Supera le iniziali diffidenze nei suoi confronti e viene
mandato a combattere sul Monte Morello, al comando di un
gruppo di sbandati. Poco tempo dopo “Potente” ha già
costituito una grande unità partigiana: la brigata
“Lanciotto”, che si distinse nella lotta sul
Pratomagno. Il 6 luglio 1944, quando viene formata la
Divisione d'assalto Garibaldi “Arno”, che riuniva
tutte le forze partigiane della zona, il comando viene
affidato proprio a Barducci. Le numerose azioni di guerra,
compiute dalla Divisione, dal Mugello al Pratomagno, si
accompagnarono ad una continua opera d'assistenza nei
confronti delle popolazioni più duramente colpite dalla
rappresaglia. Intanto gli eserciti alleati avanzavano
lentamente in Toscana, mentre le truppe tedesche
ritirandosi, attuavano feroci rastrellamenti. La
divisione "Arno" decise allora di avanzare verso
Firenze, per liberare la città senza attendere l'arrivo
degli Alleati. Firenze fu così la prima città
italiana a liberarsi da sola.
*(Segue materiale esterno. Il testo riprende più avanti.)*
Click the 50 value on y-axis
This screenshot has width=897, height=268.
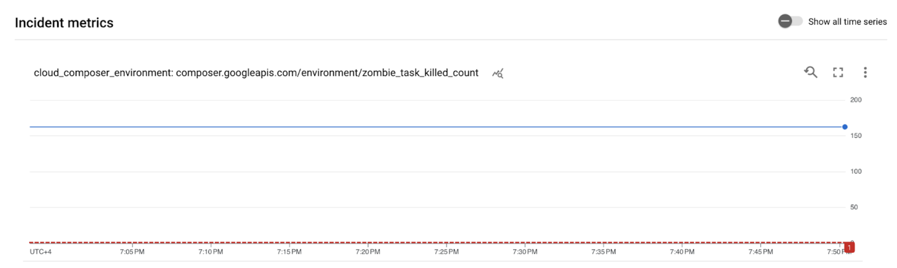tap(854, 207)
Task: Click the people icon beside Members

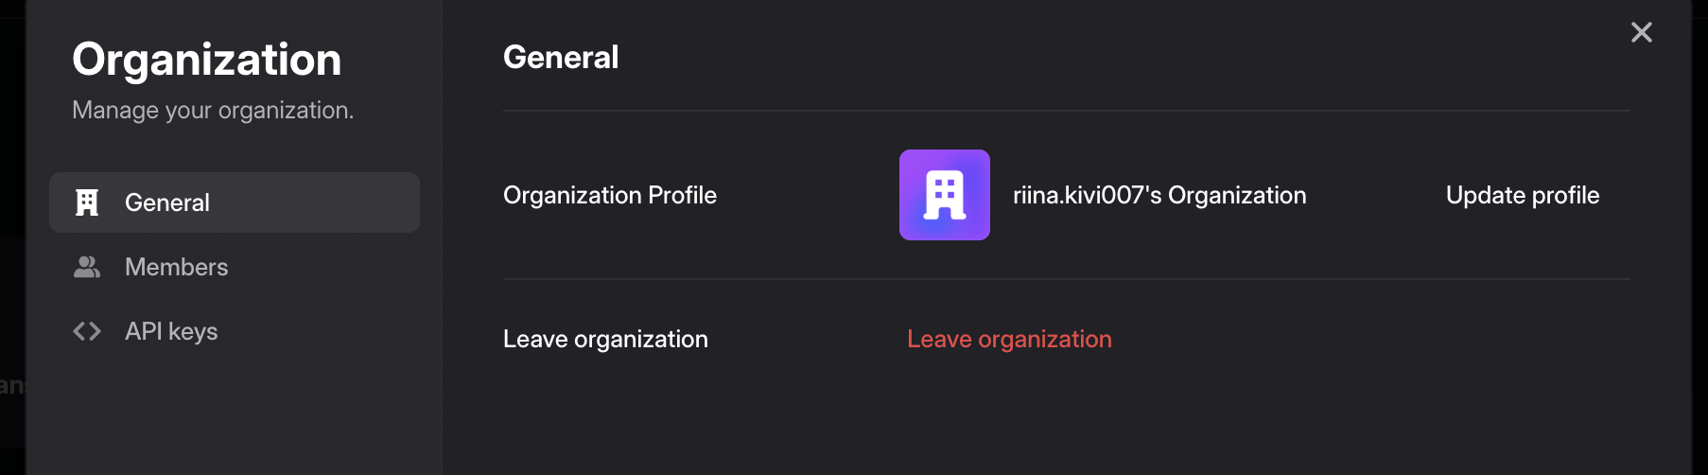Action: (87, 267)
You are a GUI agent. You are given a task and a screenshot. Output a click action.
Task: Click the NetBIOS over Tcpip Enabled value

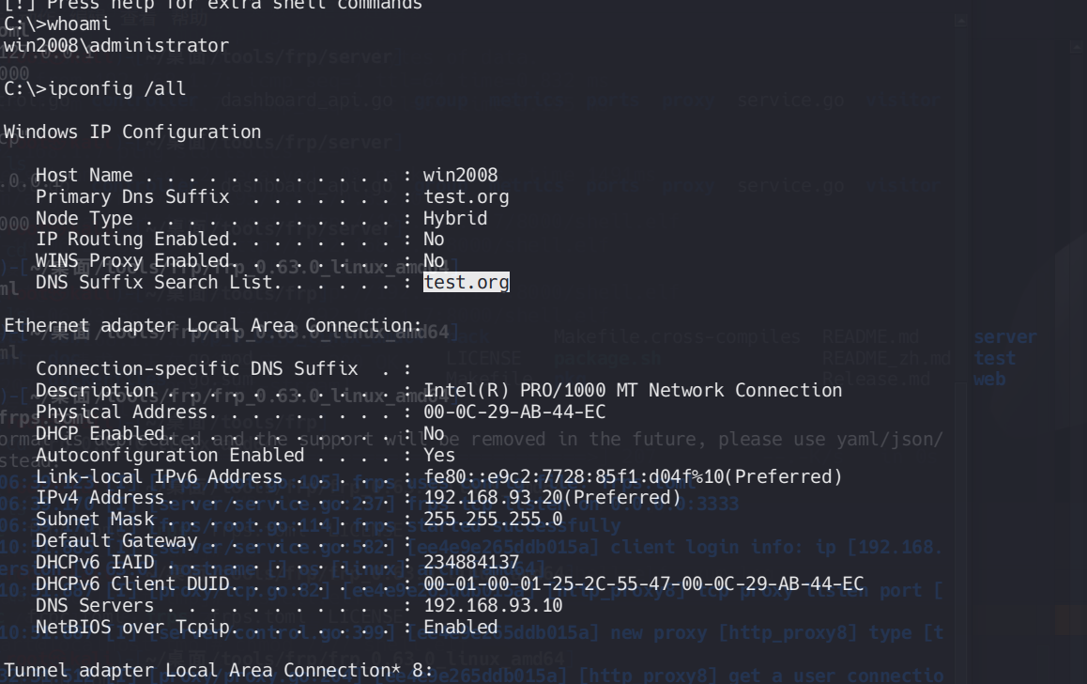[460, 627]
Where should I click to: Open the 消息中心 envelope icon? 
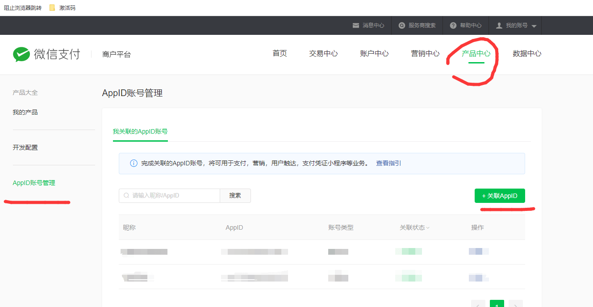356,25
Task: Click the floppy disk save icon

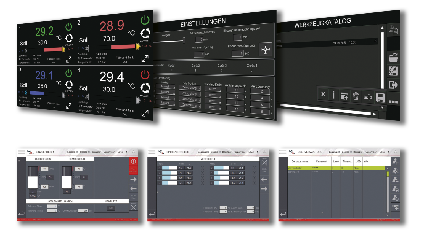Action: pyautogui.click(x=380, y=98)
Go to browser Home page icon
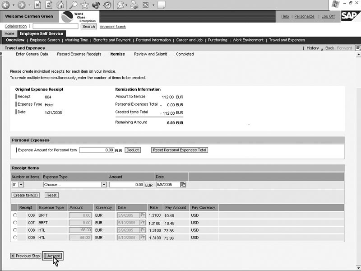Viewport: 361px width, 271px height. tap(60, 5)
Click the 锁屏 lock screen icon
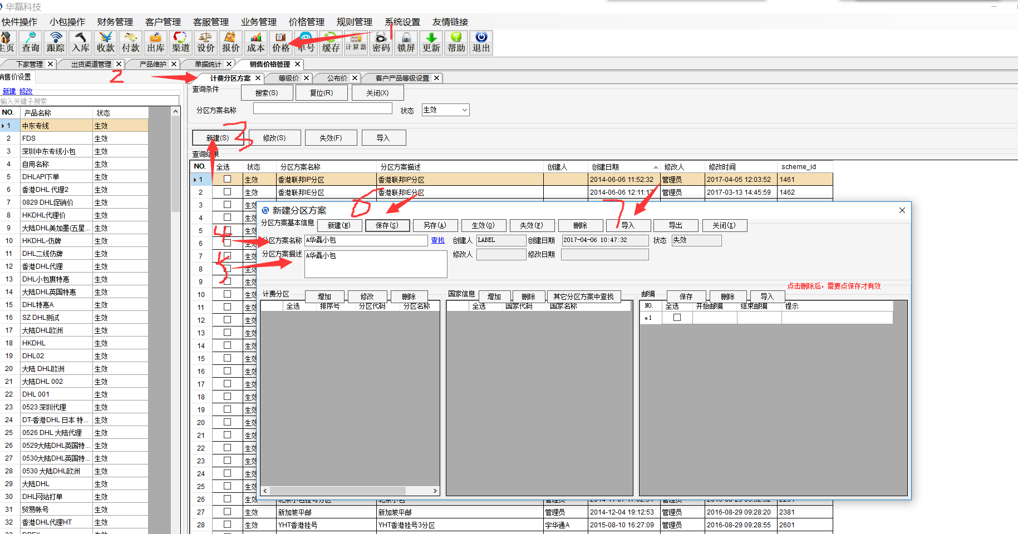Screen dimensions: 1018x534 point(406,42)
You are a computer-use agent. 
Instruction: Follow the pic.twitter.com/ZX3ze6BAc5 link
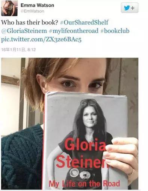pyautogui.click(x=41, y=40)
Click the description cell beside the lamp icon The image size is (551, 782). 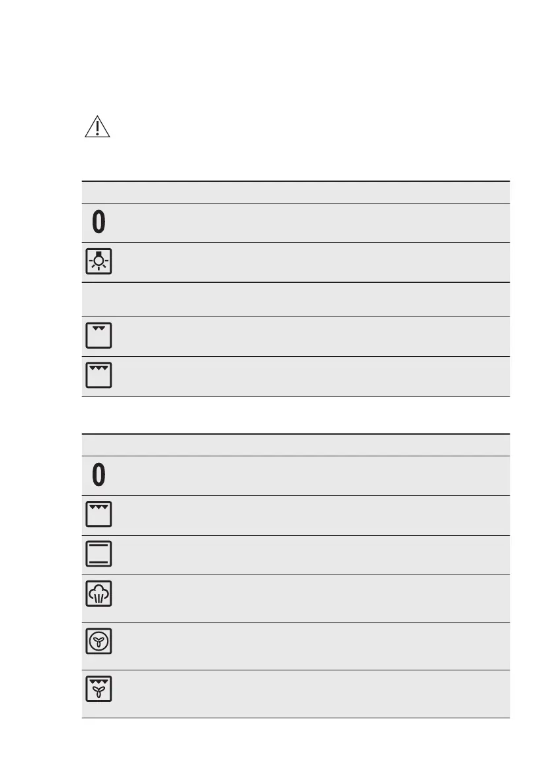click(x=313, y=263)
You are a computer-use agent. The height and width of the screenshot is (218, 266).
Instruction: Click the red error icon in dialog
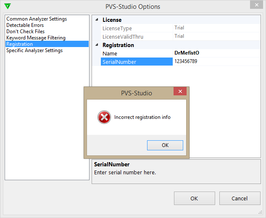pyautogui.click(x=104, y=117)

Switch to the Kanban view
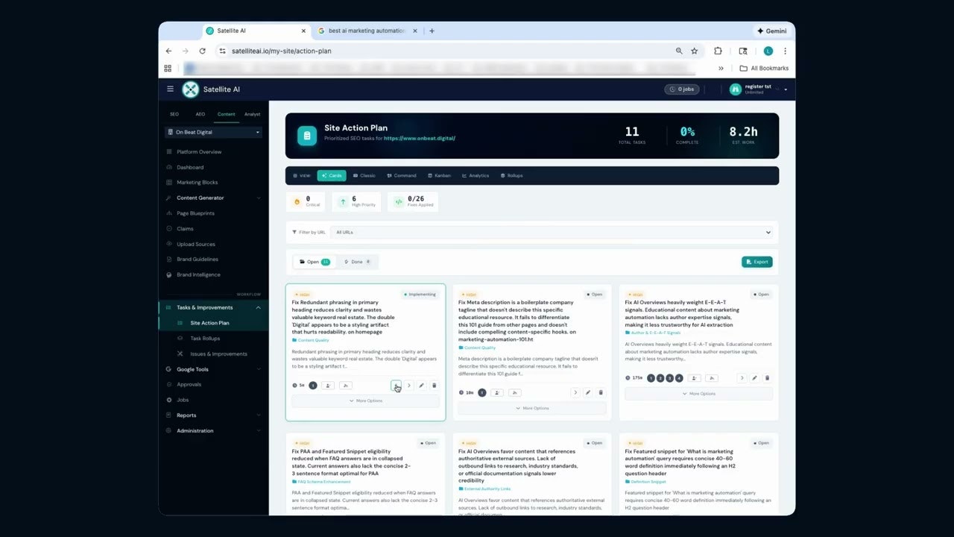click(440, 175)
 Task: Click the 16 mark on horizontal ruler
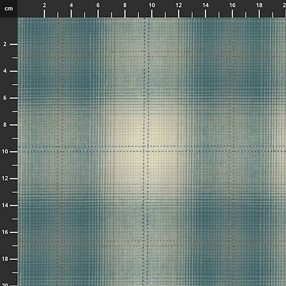pos(232,5)
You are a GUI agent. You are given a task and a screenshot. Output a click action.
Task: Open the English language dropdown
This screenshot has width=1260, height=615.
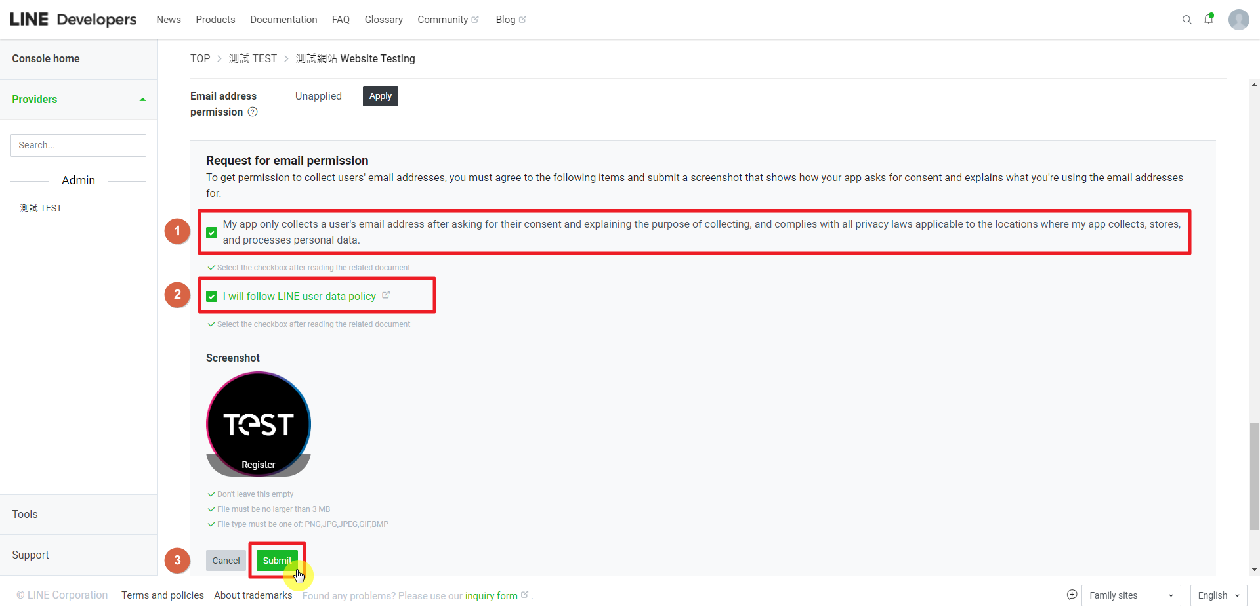click(x=1218, y=595)
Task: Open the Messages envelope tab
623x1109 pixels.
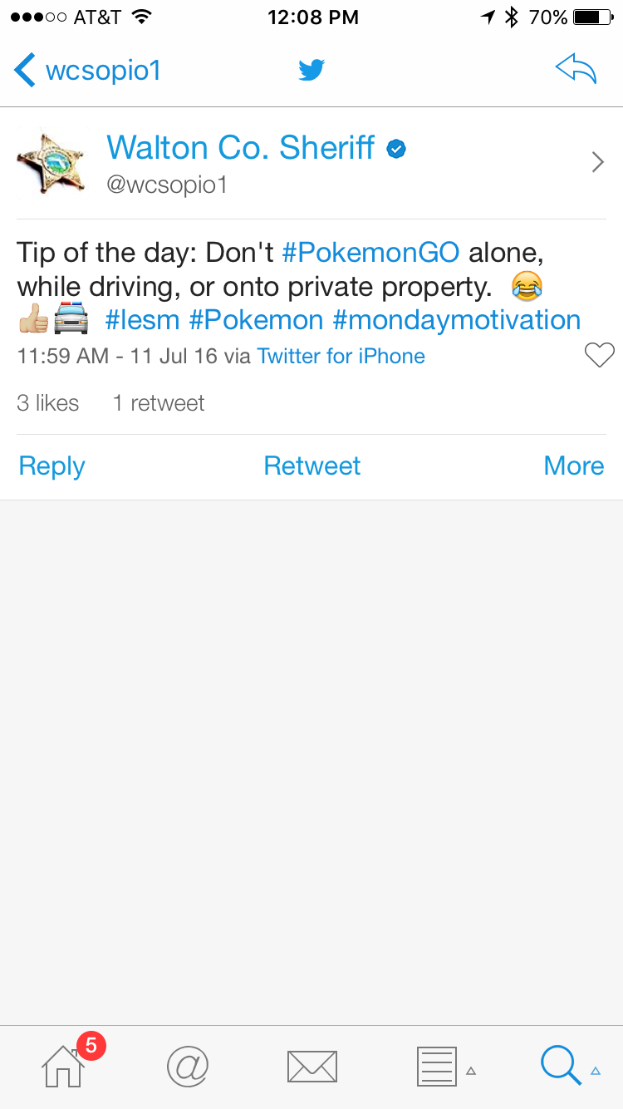Action: [x=312, y=1067]
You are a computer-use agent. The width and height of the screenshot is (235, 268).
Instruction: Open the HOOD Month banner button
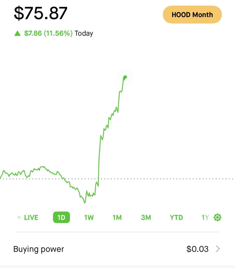click(x=192, y=15)

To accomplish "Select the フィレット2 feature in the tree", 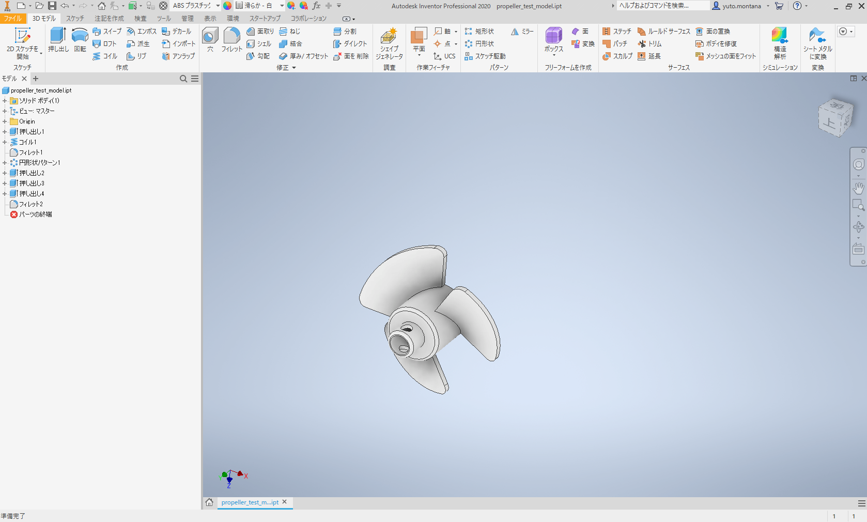I will click(29, 204).
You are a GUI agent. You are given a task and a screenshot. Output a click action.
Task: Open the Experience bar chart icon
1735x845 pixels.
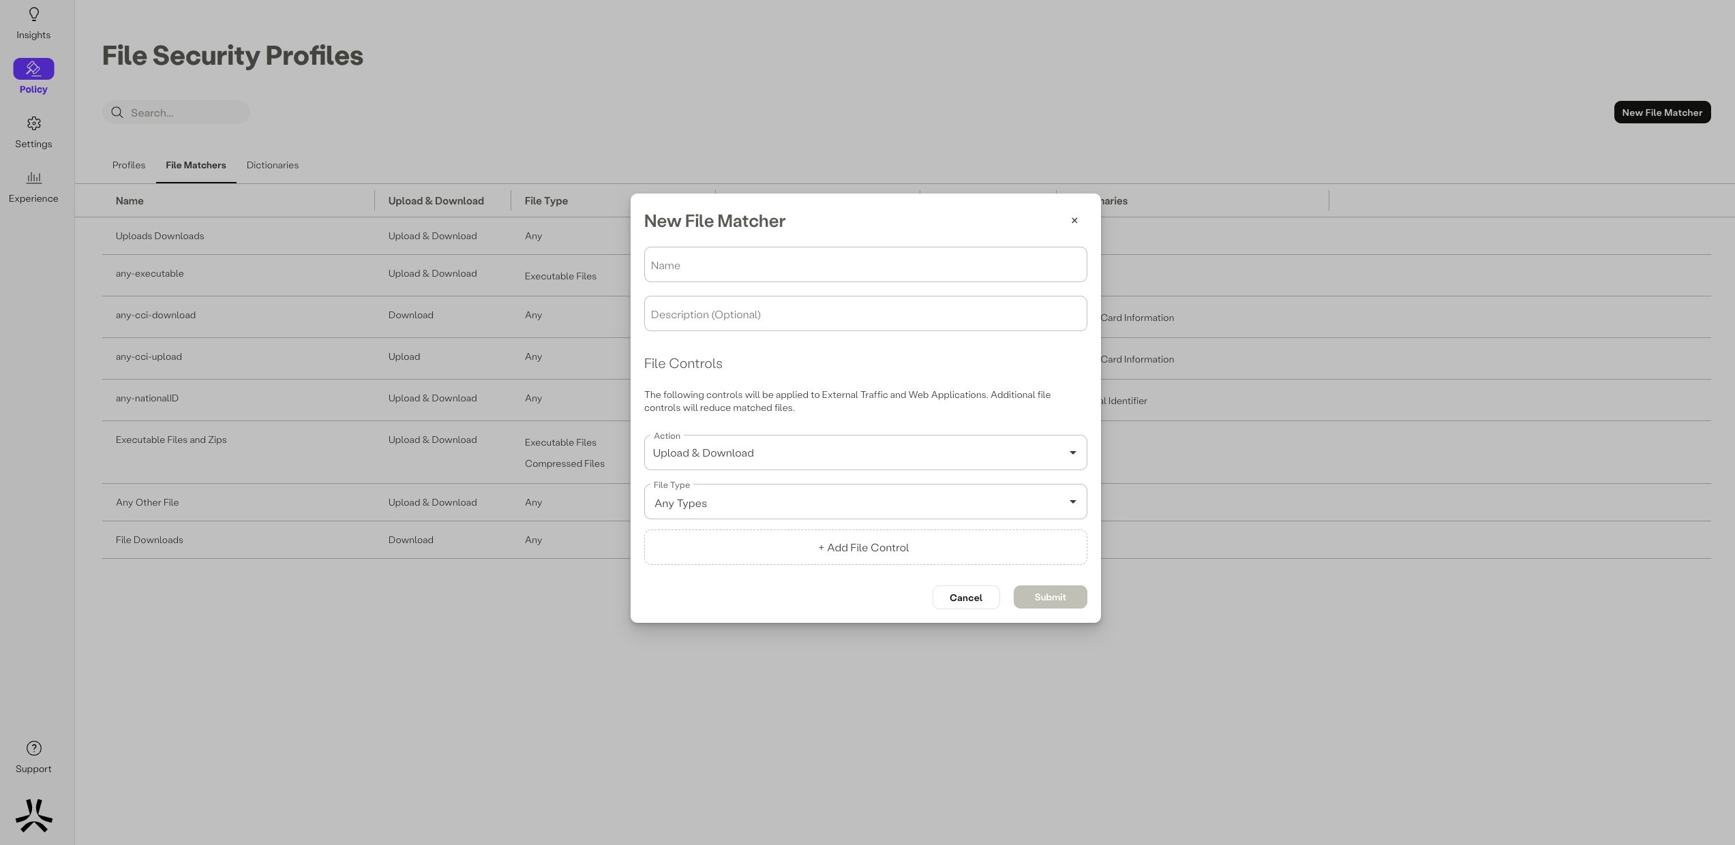pyautogui.click(x=33, y=178)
La sera del 7 agosto, mentre
gli uomini di “Potente” ripulivano l'Oltrarno delle
ultime sacche di resistenza dei nazifascisti, Barducci si
stava recando al distretto militare per prendere accordi
con le autorità alleate. In Piazza S. Spirito, una
granata nemica si abbatté tra la folla. Raggiunto da una
scheggia, Aligi spirò all'alba del giorno
seguente.
B.M.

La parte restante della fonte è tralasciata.